▶ **Your goal**: Whenever a line in the material below contains "saudaihoc", copy that line.

____________________

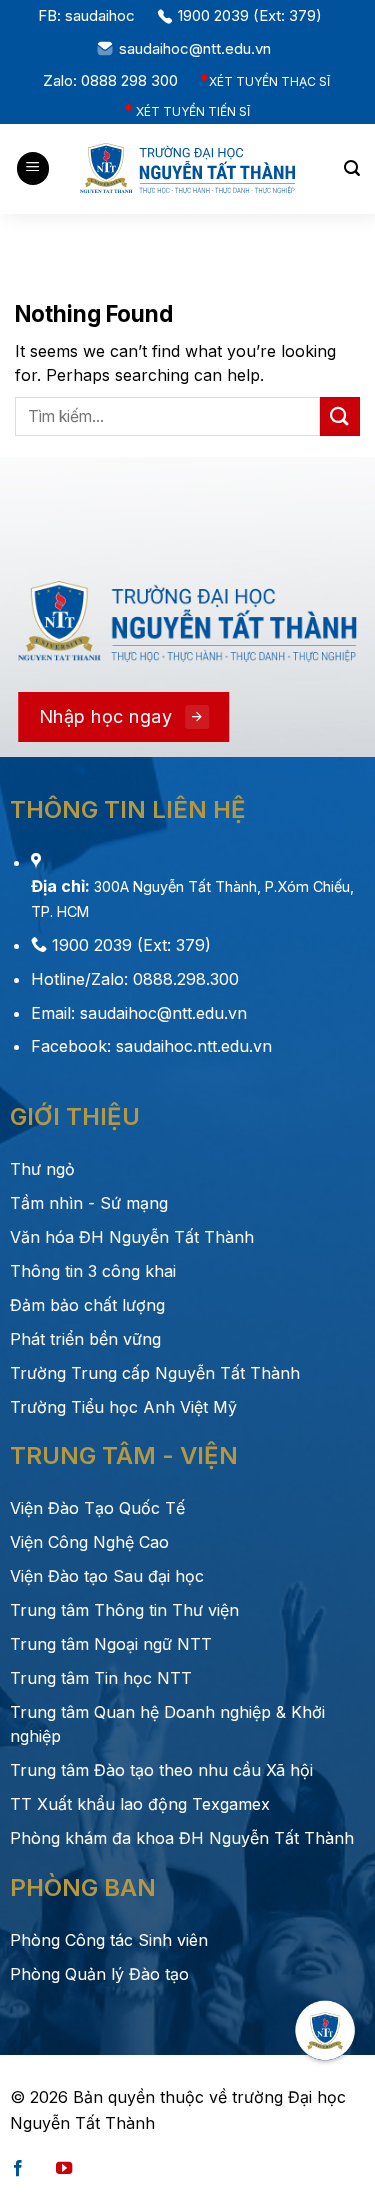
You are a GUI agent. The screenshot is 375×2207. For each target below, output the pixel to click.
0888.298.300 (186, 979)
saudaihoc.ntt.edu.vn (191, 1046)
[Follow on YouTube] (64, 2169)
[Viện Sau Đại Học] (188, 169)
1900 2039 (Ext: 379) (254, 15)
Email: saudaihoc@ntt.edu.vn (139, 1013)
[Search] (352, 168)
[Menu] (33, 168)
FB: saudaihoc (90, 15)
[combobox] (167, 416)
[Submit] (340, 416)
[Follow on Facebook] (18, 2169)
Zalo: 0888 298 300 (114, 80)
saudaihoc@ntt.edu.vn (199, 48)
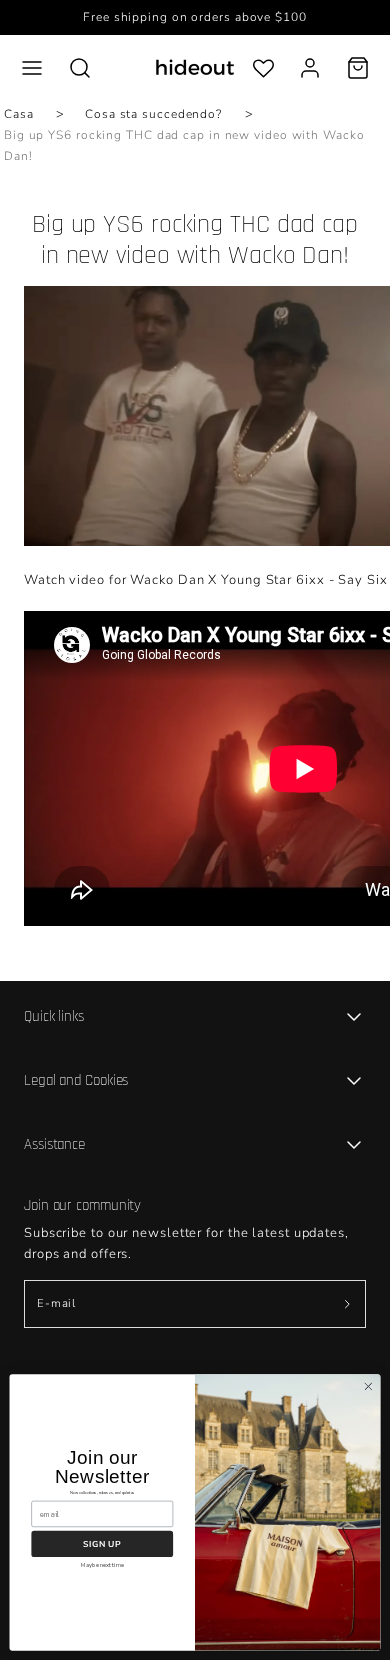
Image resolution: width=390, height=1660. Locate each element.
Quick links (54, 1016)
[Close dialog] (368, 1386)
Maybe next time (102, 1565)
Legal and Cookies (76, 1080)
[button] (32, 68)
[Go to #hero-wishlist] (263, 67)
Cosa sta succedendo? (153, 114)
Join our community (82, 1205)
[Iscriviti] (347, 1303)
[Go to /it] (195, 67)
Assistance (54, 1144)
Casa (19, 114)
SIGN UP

____________________

▶ **Solution to this exercise**:
saudaihoc.ntt.edu.vn (191, 1046)
Email: saudaihoc@ntt.edu.vn (139, 1013)
FB: saudaihoc (90, 15)
saudaihoc@ntt.edu.vn (199, 48)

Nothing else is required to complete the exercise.